Grandes dias, pequenas existências
domingo, junho 05, 2005
  4.
Thomas Mann, quando ainda era muito jovem, escreveu uma novela candidamente fascinante: nessa novela a morte é bela, como é bela para todos os que a sonham quando são muito novos e a morte é ainda irreal e encantadora, semelhante à voz azulada da lonjura.
Um jovem sofrendo de uma doença mortal sobe para um comboio, e sai numa gare desconhecida, entra numa cidade da qual ignora o nome e, numa casa qualquer, a casa de uma velha com o rosto coberto de rugas, aluga um quarto. Não, não vou contar o que se passa a seguir nesse alojamento subalugado, só quero apenas recordar um acontecimento anódino: quando o jovem doente andava no quarto, pensava ouvir nas salas vizinhas, por entre a cadência dos seus passos, um barulho indefinível, uma nota leve, límpida, metálica. Mas talvez não passasse de uma ilusão. Como se fosse um anel de ouro a cair num vaso de prata, pensava...
Na narrativa, este pormenor acústico não tem consequência nem explicação. Do ponto de vista estrito da acção, podia ser omitido sem inconvenientes. Aquele som retinia simplesmente; de improviso; assim.
Penso que Thomas Mann fez soar esta nota leve, límpida, metálica para que o silêncio nascesse. Tinha necessidade dela para que a beleza se tornasse audível, (porque a morte de que falava era a morte-beleza) e a beleza, para ser perceptível, necessita de um grau mínimo de silêncio (cuja medida é, precisamente, o som feito por um anel de ouro a cair num vaso de prata).

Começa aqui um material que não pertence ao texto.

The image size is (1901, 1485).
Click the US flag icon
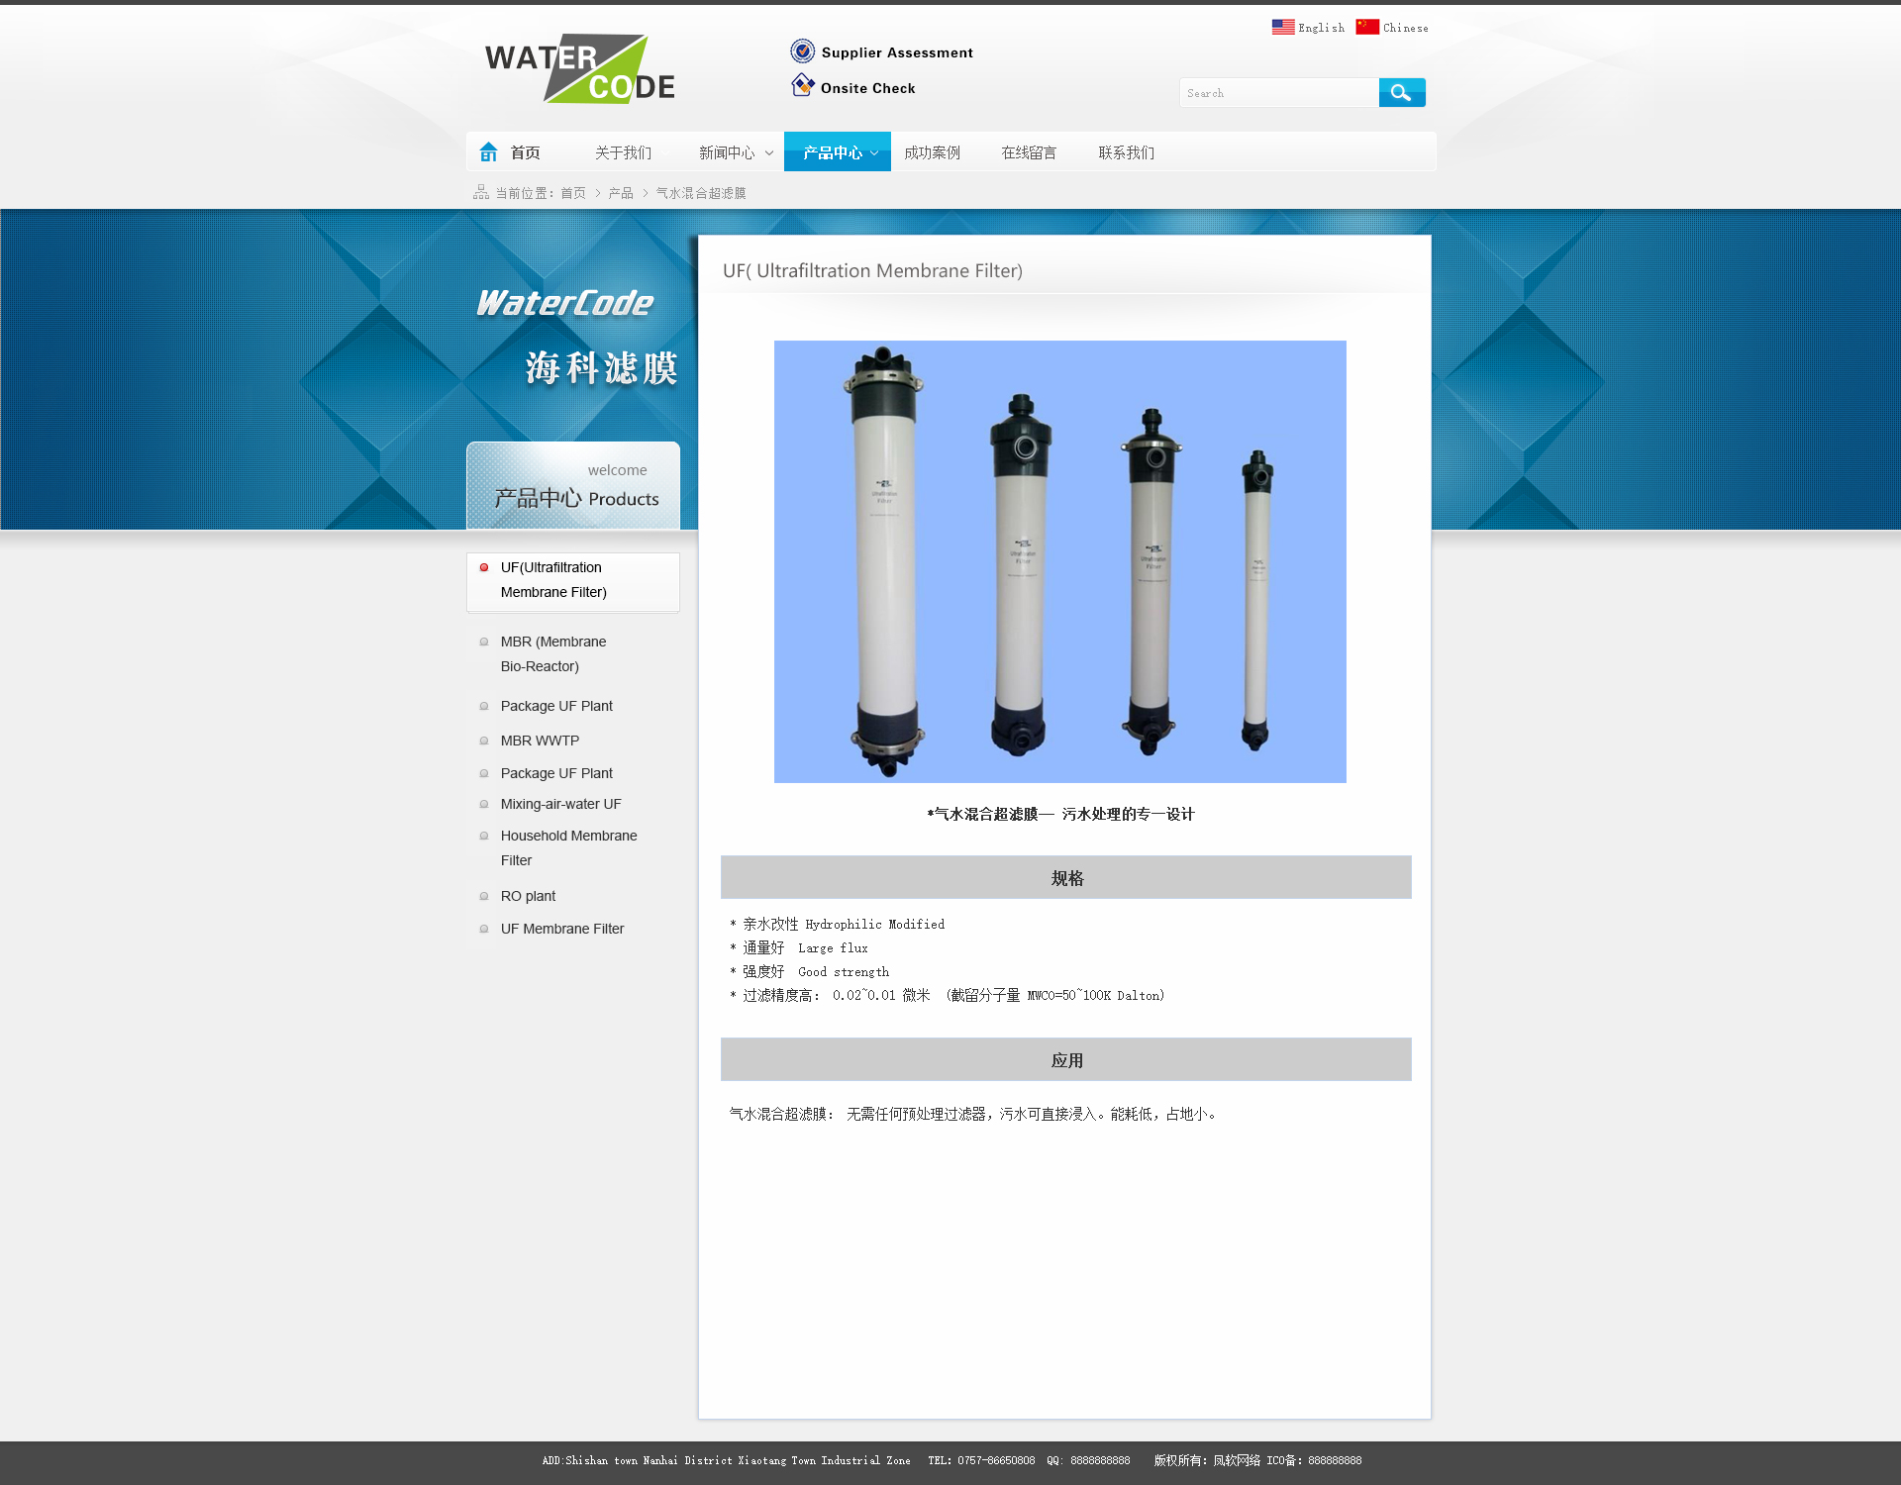click(x=1282, y=27)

(Sim, eu sei, não sabem do que estou a falar porque a beleza já desapareceu há muito tempo. Desapareceu sob a superfície do ruído--ruído das palavras, ruído dos automóveis, ruído da música--no qual vivemos constantemente. Submersa como a Atlântida. Dela ficou uma palavra, cujo sentido é menos perceptível em cada ano que passa.)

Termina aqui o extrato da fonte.